The move could have a major impact on the election – the order has more members than the political parties – and is bound to open rifts and cause controversy.

Wilson said that local lodges in Fife had played a key role in campaigning for Prime Minister Gordon Brown's party in last year's Glenrothes by-election, which Labour won comfortably despite an expected SNP victory.

He said the order had now made political overtures to both Labour and its traditional allies, the Conservatives, and would back unionist candidates on a constituency by constituency basis without overtly endorsing any single party.

Both Labour and the Conservatives yesterday insisted they had never discussed election strategy with the order.

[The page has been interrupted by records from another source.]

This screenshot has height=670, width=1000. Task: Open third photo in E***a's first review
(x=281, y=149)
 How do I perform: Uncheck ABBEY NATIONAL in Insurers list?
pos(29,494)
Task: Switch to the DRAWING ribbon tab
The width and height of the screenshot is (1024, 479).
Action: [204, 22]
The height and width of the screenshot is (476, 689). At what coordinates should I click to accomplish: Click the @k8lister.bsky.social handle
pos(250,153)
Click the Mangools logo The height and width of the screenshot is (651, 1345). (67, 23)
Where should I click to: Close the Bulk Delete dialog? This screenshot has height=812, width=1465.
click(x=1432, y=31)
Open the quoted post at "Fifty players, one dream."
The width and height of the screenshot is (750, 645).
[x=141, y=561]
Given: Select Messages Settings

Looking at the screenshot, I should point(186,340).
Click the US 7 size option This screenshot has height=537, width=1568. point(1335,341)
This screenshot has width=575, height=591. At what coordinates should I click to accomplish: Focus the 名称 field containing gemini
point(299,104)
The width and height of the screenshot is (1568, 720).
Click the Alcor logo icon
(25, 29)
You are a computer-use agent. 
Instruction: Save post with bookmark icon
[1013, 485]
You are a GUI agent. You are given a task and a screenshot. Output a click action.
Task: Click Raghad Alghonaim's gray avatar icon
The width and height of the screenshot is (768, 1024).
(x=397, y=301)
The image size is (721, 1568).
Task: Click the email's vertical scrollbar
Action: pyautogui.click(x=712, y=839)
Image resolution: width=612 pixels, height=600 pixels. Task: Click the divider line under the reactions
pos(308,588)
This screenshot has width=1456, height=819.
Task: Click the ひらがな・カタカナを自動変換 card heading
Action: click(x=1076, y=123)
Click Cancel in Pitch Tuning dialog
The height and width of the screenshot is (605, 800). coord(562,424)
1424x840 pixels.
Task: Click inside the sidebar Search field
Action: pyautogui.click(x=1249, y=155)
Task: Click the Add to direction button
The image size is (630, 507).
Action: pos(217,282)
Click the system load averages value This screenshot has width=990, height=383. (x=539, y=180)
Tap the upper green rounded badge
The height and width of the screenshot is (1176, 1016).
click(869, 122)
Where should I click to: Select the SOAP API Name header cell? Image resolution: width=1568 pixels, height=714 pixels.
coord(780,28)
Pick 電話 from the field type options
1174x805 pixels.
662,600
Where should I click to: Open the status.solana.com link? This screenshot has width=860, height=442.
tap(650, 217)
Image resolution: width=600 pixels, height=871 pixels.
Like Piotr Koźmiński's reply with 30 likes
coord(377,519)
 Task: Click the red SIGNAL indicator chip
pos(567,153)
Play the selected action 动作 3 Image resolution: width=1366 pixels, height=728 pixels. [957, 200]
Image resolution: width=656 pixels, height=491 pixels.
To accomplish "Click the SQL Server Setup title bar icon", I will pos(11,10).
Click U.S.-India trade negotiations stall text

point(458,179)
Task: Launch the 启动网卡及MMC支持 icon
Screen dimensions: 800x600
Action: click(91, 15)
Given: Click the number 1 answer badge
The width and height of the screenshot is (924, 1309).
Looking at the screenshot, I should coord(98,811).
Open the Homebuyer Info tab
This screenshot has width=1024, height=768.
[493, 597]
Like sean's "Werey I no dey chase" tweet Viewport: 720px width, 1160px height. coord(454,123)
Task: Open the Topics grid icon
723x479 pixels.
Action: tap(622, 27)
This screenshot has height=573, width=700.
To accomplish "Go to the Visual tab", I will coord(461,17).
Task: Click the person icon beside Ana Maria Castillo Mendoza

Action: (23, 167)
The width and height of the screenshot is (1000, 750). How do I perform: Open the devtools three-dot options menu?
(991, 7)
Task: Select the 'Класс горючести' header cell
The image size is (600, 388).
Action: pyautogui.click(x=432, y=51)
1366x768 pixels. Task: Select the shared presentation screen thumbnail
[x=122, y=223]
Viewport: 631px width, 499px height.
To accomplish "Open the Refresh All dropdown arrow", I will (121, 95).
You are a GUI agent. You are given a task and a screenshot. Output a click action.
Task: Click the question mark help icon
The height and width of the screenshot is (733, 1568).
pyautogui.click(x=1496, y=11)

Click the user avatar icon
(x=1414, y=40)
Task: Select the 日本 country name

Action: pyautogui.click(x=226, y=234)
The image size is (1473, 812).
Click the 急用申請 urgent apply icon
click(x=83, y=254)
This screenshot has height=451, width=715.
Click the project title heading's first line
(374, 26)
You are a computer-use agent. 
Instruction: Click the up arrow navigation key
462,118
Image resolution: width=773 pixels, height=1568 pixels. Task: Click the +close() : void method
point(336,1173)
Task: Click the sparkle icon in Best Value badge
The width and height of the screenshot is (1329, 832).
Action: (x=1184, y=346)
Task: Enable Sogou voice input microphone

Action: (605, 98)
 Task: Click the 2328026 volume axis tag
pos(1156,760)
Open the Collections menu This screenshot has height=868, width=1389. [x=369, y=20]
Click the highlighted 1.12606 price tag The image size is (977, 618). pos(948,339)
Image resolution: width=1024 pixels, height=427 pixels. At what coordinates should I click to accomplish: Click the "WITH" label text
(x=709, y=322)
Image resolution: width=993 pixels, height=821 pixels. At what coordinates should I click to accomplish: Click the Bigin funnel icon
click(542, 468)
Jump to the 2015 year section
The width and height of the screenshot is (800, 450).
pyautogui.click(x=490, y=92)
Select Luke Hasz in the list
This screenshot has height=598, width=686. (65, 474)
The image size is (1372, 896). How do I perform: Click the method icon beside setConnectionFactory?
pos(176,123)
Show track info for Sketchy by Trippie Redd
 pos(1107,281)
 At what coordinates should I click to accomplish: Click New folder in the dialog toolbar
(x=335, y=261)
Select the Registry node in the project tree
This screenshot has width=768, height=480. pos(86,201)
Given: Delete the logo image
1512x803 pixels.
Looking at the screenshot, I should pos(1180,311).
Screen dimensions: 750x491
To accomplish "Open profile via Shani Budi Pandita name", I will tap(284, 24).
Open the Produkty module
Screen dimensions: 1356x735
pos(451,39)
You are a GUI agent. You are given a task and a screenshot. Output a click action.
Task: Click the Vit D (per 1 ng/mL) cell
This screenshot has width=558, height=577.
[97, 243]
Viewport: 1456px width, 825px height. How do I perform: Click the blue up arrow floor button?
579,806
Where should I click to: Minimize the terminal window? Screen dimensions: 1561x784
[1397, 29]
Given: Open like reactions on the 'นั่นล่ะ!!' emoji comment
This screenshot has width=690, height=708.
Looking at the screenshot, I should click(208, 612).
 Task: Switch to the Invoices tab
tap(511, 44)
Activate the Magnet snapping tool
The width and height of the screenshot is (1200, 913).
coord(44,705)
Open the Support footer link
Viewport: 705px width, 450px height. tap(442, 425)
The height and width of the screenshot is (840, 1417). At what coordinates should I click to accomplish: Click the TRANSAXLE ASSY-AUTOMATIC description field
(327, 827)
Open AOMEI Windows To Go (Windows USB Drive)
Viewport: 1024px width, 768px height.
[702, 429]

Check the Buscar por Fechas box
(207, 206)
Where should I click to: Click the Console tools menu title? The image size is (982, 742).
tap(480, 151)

But Labour in particular is expected to struggle to mobilise its often disillusioned membership, officially just under 20,000, to fight off the SNP challenge next year.

One insider said the party, which has a strong base among west coast Catholics, would be reluctant to turn down practical support from "a disciplined and easily mobilised force" like the order, but would be even more reluctant to acknowledge help from such a quarter.

Wilson said: "There is no question in my mind that the biggest problem facing Scotland at the moment is the growth in Scottish nationalism. And the order – as one of Scotland's biggest unionist organisations – has got to get real about protecting the Union.

"The reality is the only party you can do that through in Scotland is the Labour Party."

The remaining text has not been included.